======== Bereitgestellte Daten ========

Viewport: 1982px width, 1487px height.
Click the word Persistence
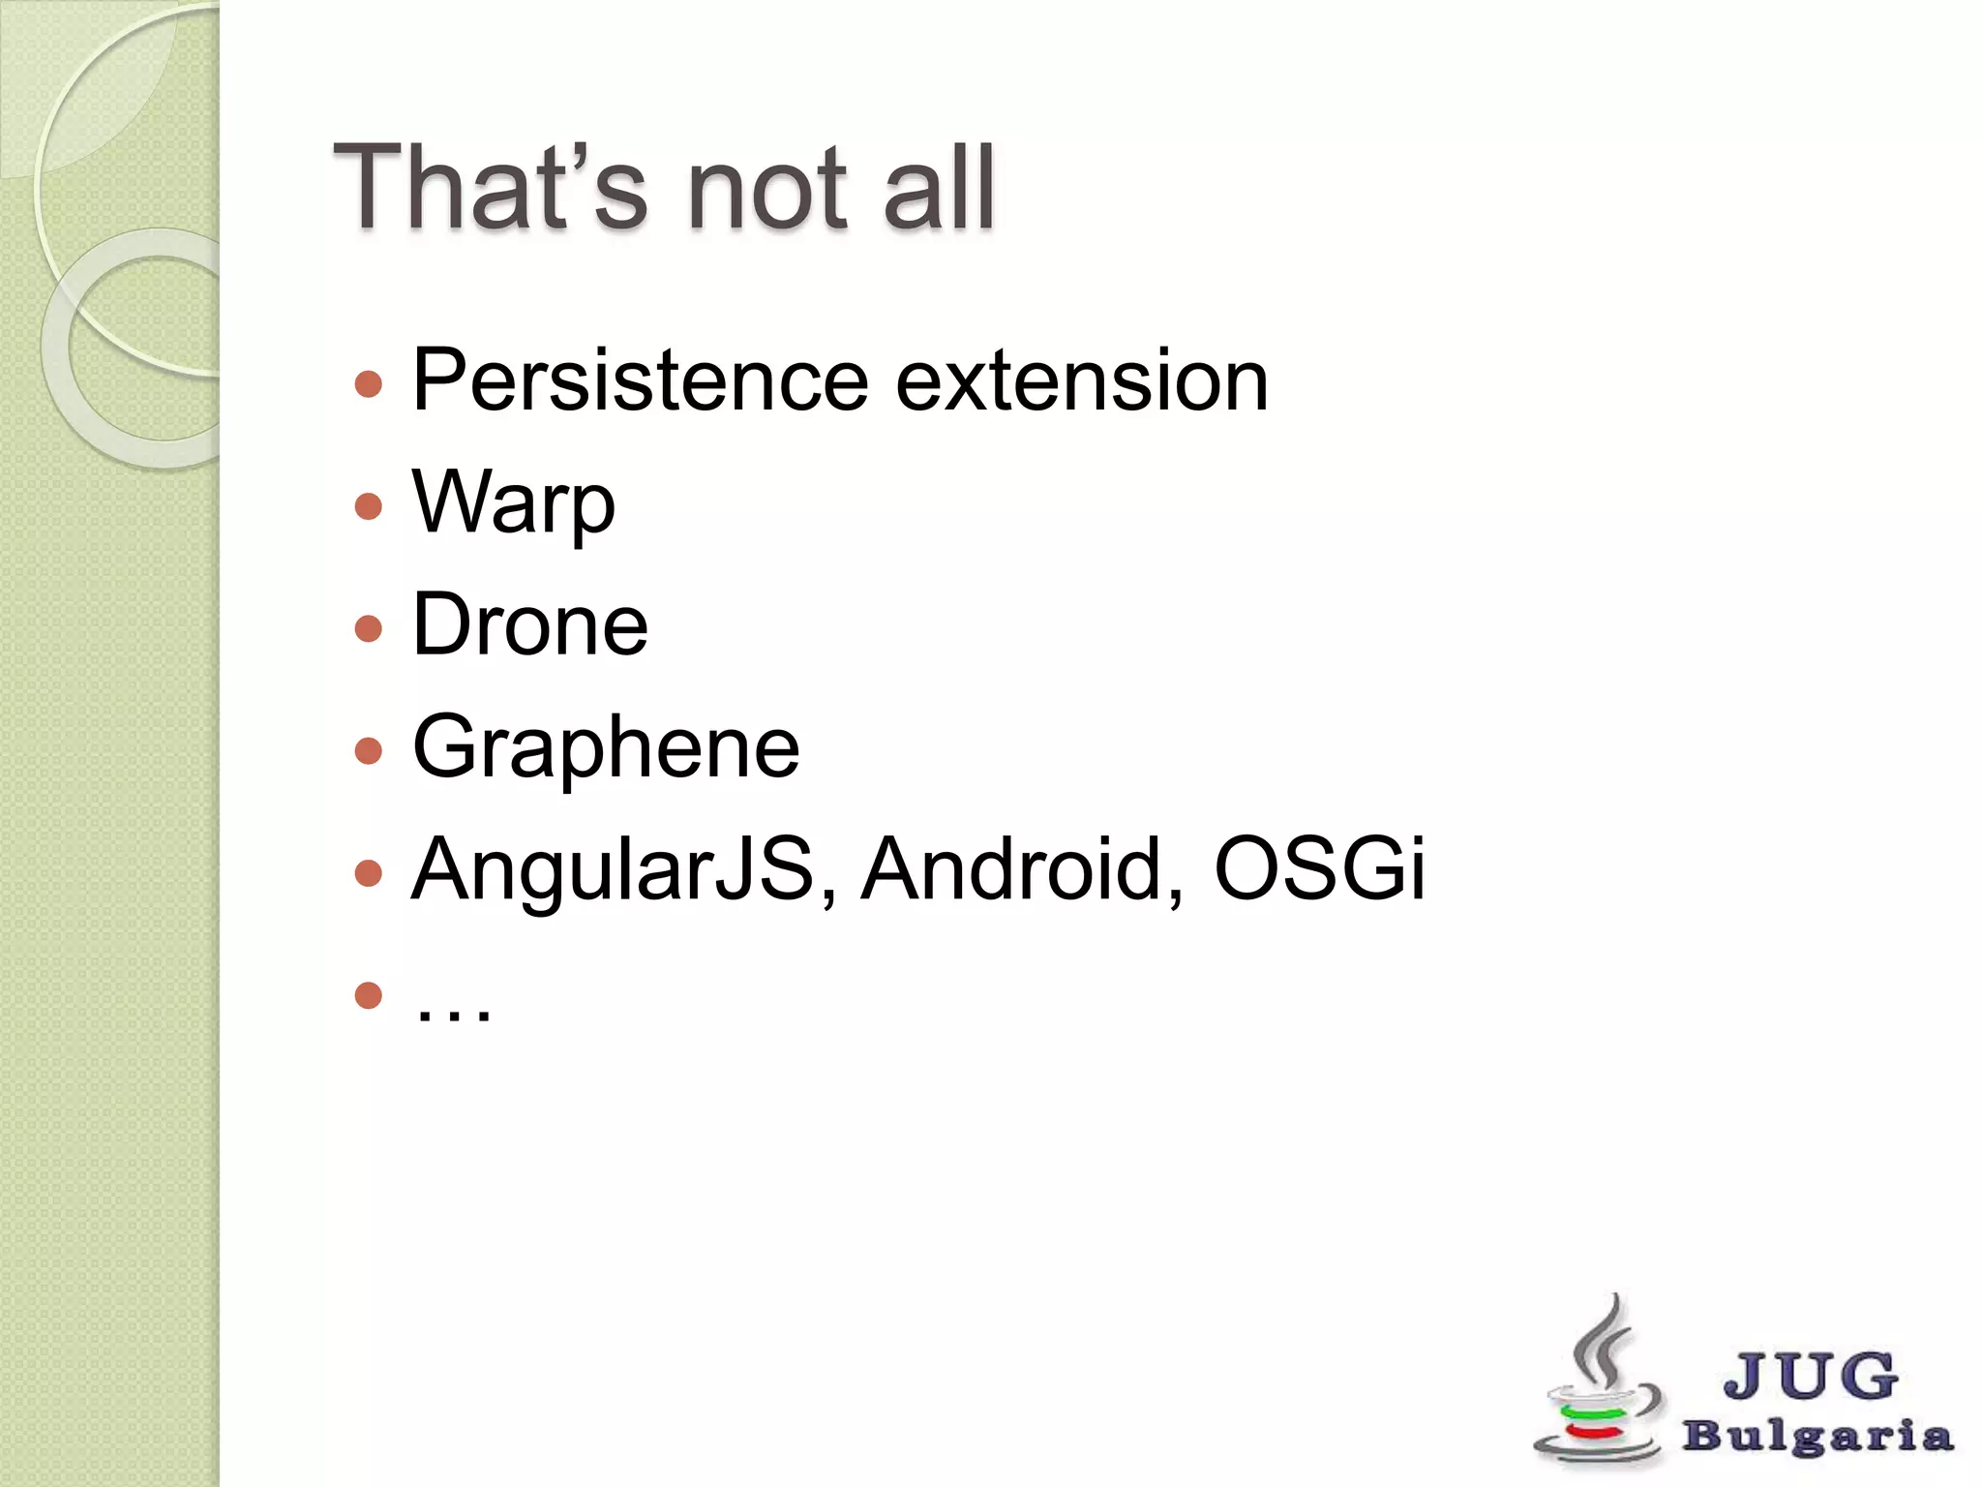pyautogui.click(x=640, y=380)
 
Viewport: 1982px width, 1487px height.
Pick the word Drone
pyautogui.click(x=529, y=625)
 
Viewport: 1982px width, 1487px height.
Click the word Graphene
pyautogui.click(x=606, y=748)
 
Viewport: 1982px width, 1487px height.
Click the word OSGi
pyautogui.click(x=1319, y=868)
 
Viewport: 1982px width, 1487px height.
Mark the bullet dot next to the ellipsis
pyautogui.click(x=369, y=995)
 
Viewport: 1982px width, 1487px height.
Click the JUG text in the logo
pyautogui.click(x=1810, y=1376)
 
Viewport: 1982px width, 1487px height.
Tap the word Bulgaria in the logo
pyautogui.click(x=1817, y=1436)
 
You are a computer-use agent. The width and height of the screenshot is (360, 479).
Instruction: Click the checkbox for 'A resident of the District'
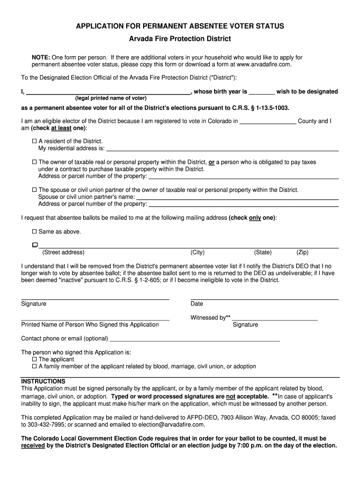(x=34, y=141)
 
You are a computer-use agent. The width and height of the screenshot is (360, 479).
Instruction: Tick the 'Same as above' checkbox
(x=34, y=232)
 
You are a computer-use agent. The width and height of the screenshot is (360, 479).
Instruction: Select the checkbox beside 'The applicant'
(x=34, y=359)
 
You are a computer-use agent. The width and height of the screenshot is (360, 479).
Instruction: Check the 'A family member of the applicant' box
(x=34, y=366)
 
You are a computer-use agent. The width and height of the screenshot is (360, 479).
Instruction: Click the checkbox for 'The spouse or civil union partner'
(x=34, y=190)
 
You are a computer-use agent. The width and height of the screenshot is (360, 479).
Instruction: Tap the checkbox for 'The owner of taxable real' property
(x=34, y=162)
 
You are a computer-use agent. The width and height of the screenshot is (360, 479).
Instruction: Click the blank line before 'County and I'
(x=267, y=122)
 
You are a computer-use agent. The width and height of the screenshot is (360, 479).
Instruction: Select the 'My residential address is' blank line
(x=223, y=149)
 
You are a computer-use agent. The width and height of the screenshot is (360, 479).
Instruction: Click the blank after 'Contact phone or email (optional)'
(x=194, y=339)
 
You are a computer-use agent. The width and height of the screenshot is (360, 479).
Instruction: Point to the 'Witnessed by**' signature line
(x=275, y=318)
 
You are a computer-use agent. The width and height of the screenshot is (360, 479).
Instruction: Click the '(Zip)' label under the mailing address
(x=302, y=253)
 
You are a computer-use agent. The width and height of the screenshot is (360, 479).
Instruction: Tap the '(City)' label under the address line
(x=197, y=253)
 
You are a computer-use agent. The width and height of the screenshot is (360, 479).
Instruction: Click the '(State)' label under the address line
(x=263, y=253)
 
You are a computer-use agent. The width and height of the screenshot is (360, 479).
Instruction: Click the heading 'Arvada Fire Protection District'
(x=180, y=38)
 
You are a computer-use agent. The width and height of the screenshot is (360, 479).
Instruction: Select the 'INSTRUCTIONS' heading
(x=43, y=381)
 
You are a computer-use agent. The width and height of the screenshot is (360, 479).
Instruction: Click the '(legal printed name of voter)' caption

========

■ Zu erstellen ■
Schreibe die Zeilen aller Einträge als Markdown-Tabelle mit den Spalten „Nr.“ und „Zeile“ um, wobei Leerzeilen entfallen und die Zeilen fortlaufend nummeriert werden. Lass die Bilder in der Antwort weg.

■ Ausgabe ■
| Nr. | Zeile |
|---|---|
| 1 | Viewport: 1982px width, 1487px height. |
| 2 | Click the word Persistence |
| 3 | pyautogui.click(x=640, y=380) |
| 4 | Viewport: 1982px width, 1487px height. |
| 5 | Pick the word Drone |
| 6 | pyautogui.click(x=529, y=625) |
| 7 | Viewport: 1982px width, 1487px height. |
| 8 | Click the word Graphene |
| 9 | pyautogui.click(x=606, y=748) |
| 10 | Viewport: 1982px width, 1487px height. |
| 11 | Click the word OSGi |
| 12 | pyautogui.click(x=1319, y=868) |
| 13 | Viewport: 1982px width, 1487px height. |
| 14 | Mark the bullet dot next to the ellipsis |
| 15 | pyautogui.click(x=369, y=995) |
| 16 | Viewport: 1982px width, 1487px height. |
| 17 | Click the JUG text in the logo |
| 18 | pyautogui.click(x=1810, y=1376) |
| 19 | Viewport: 1982px width, 1487px height. |
| 20 | Tap the word Bulgaria in the logo |
| 21 | pyautogui.click(x=1817, y=1436) |
| 22 | You are a computer-use agent. The width and height of the screenshot is (360, 479). |
| 23 | Instruction: Click the checkbox for 'A resident of the District' |
| 24 | (x=34, y=141) |
| 25 | You are a computer-use agent. The width and height of the screenshot is (360, 479). |
| 26 | Instruction: Tick the 'Same as above' checkbox |
| 27 | (x=34, y=232) |
| 28 | You are a computer-use agent. The width and height of the screenshot is (360, 479). |
| 29 | Instruction: Select the checkbox beside 'The applicant' |
| 30 | (x=34, y=359) |
| 31 | You are a computer-use agent. The width and height of the screenshot is (360, 479). |
| 32 | Instruction: Check the 'A family member of the applicant' box |
| 33 | (x=34, y=366) |
| 34 | You are a computer-use agent. The width and height of the screenshot is (360, 479). |
| 35 | Instruction: Click the checkbox for 'The spouse or civil union partner' |
| 36 | (x=34, y=190) |
| 37 | You are a computer-use agent. The width and height of the screenshot is (360, 479). |
| 38 | Instruction: Tap the checkbox for 'The owner of taxable real' property |
| 39 | (x=34, y=162) |
| 40 | You are a computer-use agent. The width and height of the screenshot is (360, 479). |
| 41 | Instruction: Click the blank line before 'County and I' |
| 42 | (x=267, y=122) |
| 43 | You are a computer-use agent. The width and height of the screenshot is (360, 479). |
| 44 | Instruction: Select the 'My residential address is' blank line |
| 45 | (x=223, y=149) |
| 46 | You are a computer-use agent. The width and height of the screenshot is (360, 479). |
| 47 | Instruction: Click the blank after 'Contact phone or email (optional)' |
| 48 | (x=194, y=339) |
| 49 | You are a computer-use agent. The width and height of the screenshot is (360, 479). |
| 50 | Instruction: Point to the 'Witnessed by**' signature line |
| 51 | (x=275, y=318) |
| 52 | You are a computer-use agent. The width and height of the screenshot is (360, 479). |
| 53 | Instruction: Click the '(Zip)' label under the mailing address |
| 54 | (x=302, y=253) |
| 55 | You are a computer-use agent. The width and height of the screenshot is (360, 479). |
| 56 | Instruction: Tap the '(City)' label under the address line |
| 57 | (x=197, y=253) |
| 58 | You are a computer-use agent. The width and height of the screenshot is (360, 479). |
| 59 | Instruction: Click the '(State)' label under the address line |
| 60 | (x=263, y=253) |
| 61 | You are a computer-use agent. The width and height of the screenshot is (360, 479). |
| 62 | Instruction: Click the heading 'Arvada Fire Protection District' |
| 63 | (x=180, y=38) |
| 64 | You are a computer-use agent. The width and height of the screenshot is (360, 479). |
| 65 | Instruction: Select the 'INSTRUCTIONS' heading |
| 66 | (x=43, y=381) |
| 67 | You are a computer-use agent. The width and height of the screenshot is (360, 479). |
| 68 | Instruction: Click the '(legal printed name of voter)' caption |